AUSTIN (KXAN) — The city of Austin will take over the responsibility of cleaning homeless camps under Texas Department of Transportation owned bridges and overpasses.
A city memo says for a long time, TxDOT has covered the nearly $400,000 a year camp cleanup costs involving state-owned highways. However, the city was told in December that because of expenses related to flooding in the fall, TxDOT is eliminating services not included in its municipal maintenance agreement with the city of Austin, and that includes the encampment cleanups.
According to a TxDOT spokeswoman, the agency began paying to clean up homeless camps in Austin years ago so its employees would be safe during bridge inspections.

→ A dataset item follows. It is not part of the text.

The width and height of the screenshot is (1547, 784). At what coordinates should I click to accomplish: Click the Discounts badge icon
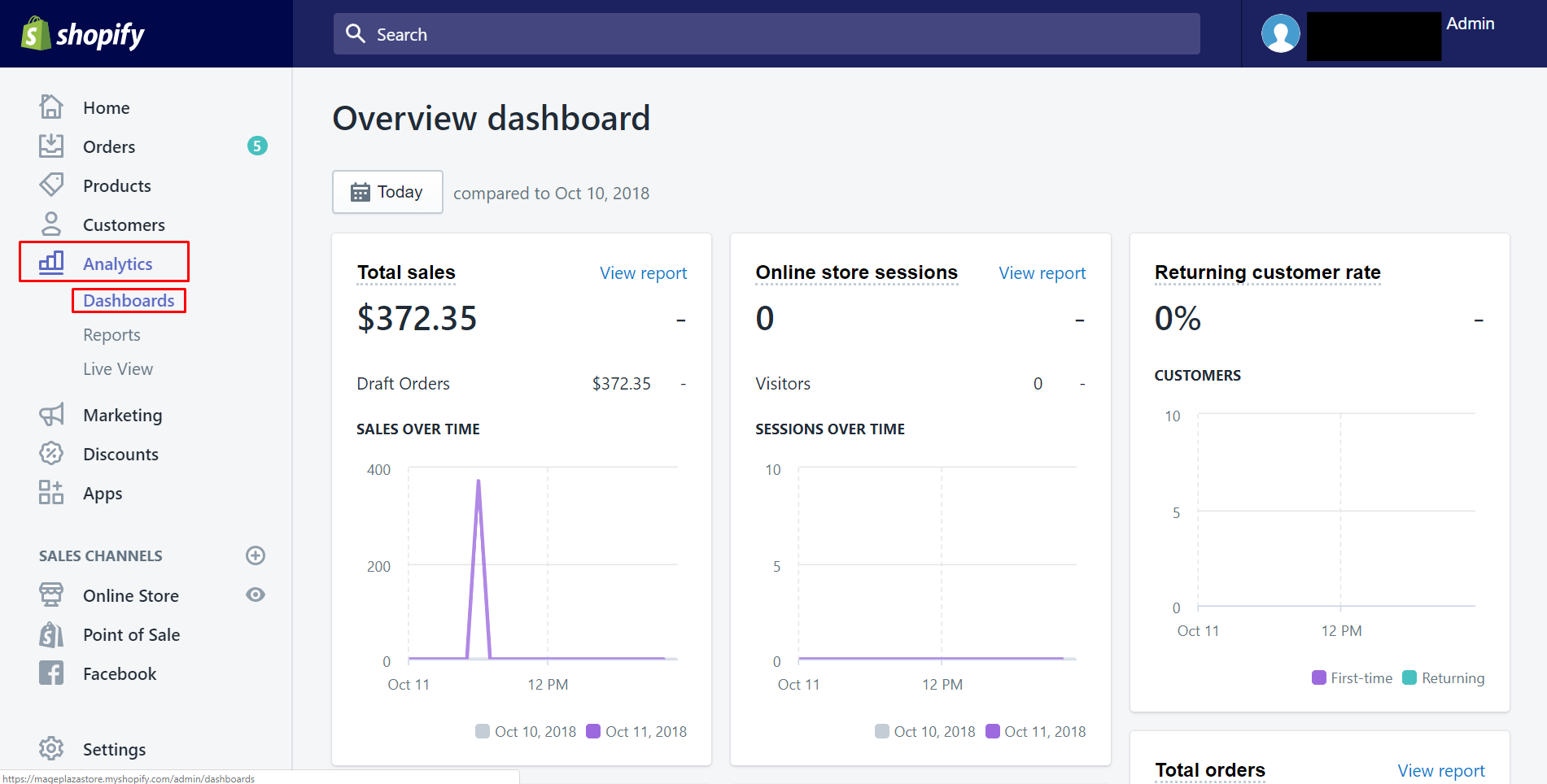point(51,454)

But, transportation officials say as Austin’s homeless population has grown and dozens of the camps require monthly cleanups, it’s become more of a local issue that needs attention.
TxDOT says Austin is the only city in Texas that hasn’t already been paying to clean up under its state-owned bridges. TxDOT will still maintain landscaping around these areas and do periodic litter pick-up, but any cleaning of homeless camps or removal of illegal dumping will fall on the city.
“This cost will come out of the budget for Public Works, which affects infrastructural improvements, including things like sidewalks and repairs,” said District One city council member Natasha Harper-Madison.
Harper-Madison says she hopes the hit to the city’s pocketbook will serve as a push as council prepares to meet in a couple of weeks to discuss adding the contractor’s cost to the budget.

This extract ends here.